Apple Backs ‘Death Squad’ Patent Board as Supreme Court Mulls Its Future

Supreme court

The U.S. Supreme Court is considering whether or not a system that Apple and Google, amongst others, have used to invalidate hundreds of patents is constitutional. On Monday, justices began to consider the future of the Patent Trial and Appeal Board (PTAB) – nicknamed ‘The Death Squad’ after tossing out around 2,000 patents in total.

Apple and Other Big Tech Firms Back PTAB

The justices are actually presiding over a case involving a surgical device patent by a firm called Arthrex. The PTAB invalidated its patent following a challenge by Smith & Nephew. Apple, the biggest user of the review boards according to Bloomberg News, is backing Arthrex. It said that it relies “on Congress’s promise of a fair and efficient forum to challenge what often prove to be woefully weak patents that should not have issued in the first instance.”
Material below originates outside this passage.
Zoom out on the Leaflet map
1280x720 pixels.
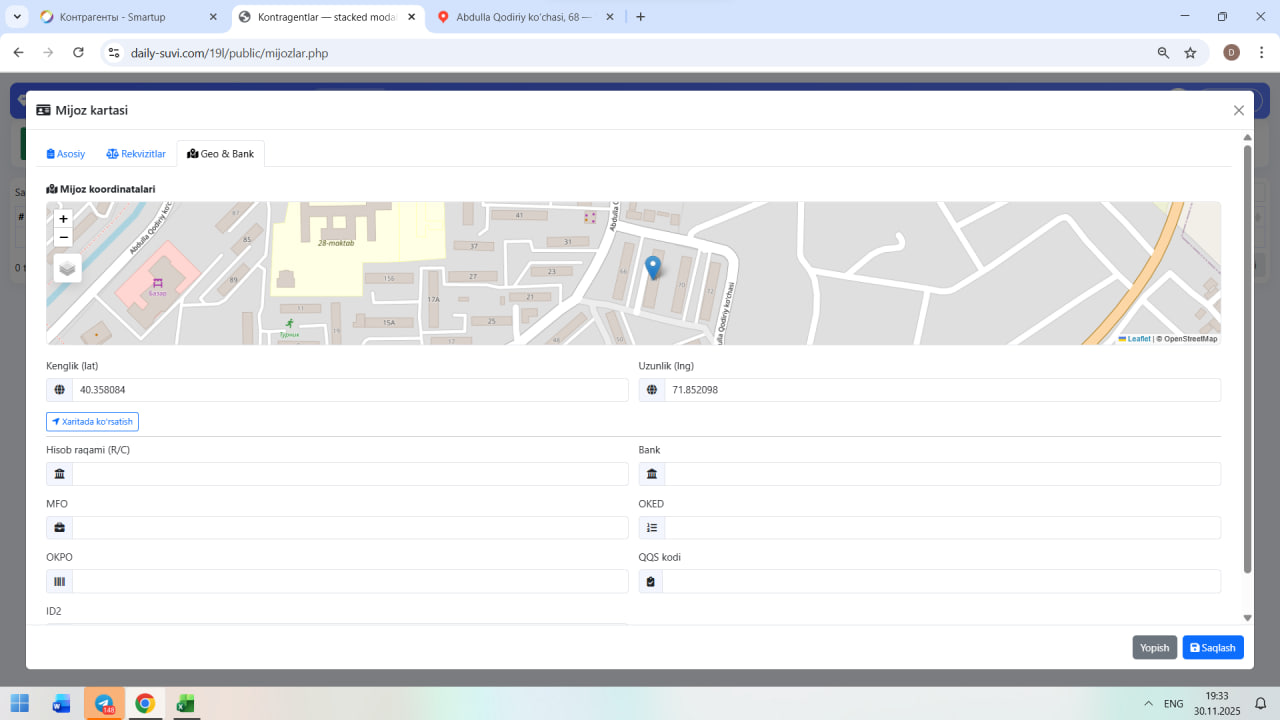pyautogui.click(x=63, y=237)
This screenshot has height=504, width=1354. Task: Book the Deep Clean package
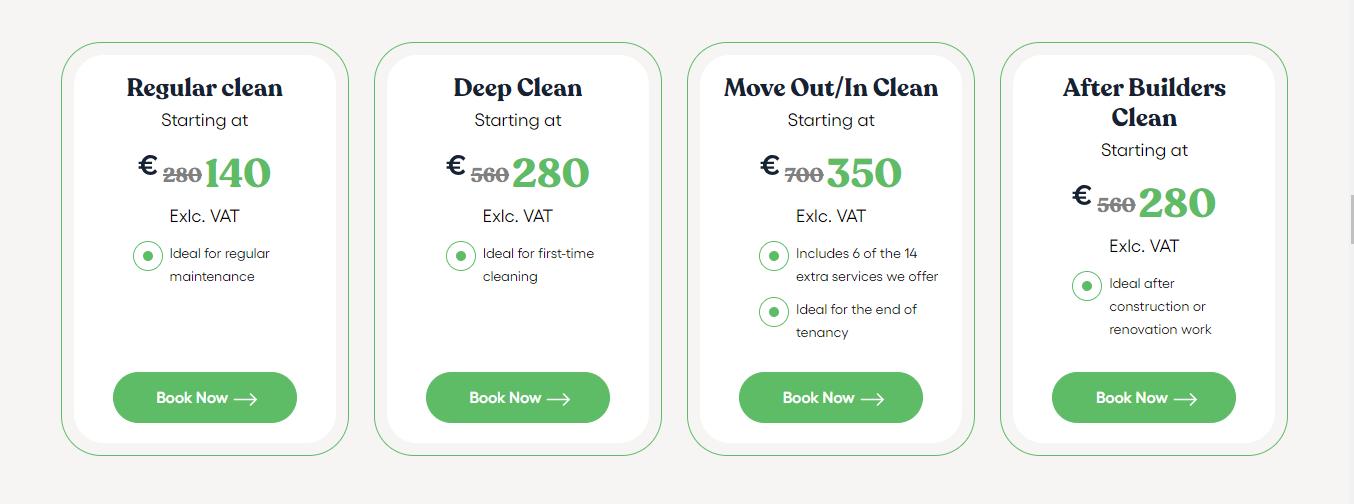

Apple is far from the only big tech firm taking this position. Intel, Google, Cisco, Microsoft, Oracle, and Samsung all back keeping the PTAB. The U.S. Justice Department also wants the existing system to remain in place.  However, a self-declared group of “39 aggrieved innovators” has claimed that intellectual property rights are “under attack by large corporations that are motivated to devalue patents and quell competition.”

The Supreme Court has also deferred action in a number of other cases that will likely be affected by its ruling on the PTAB.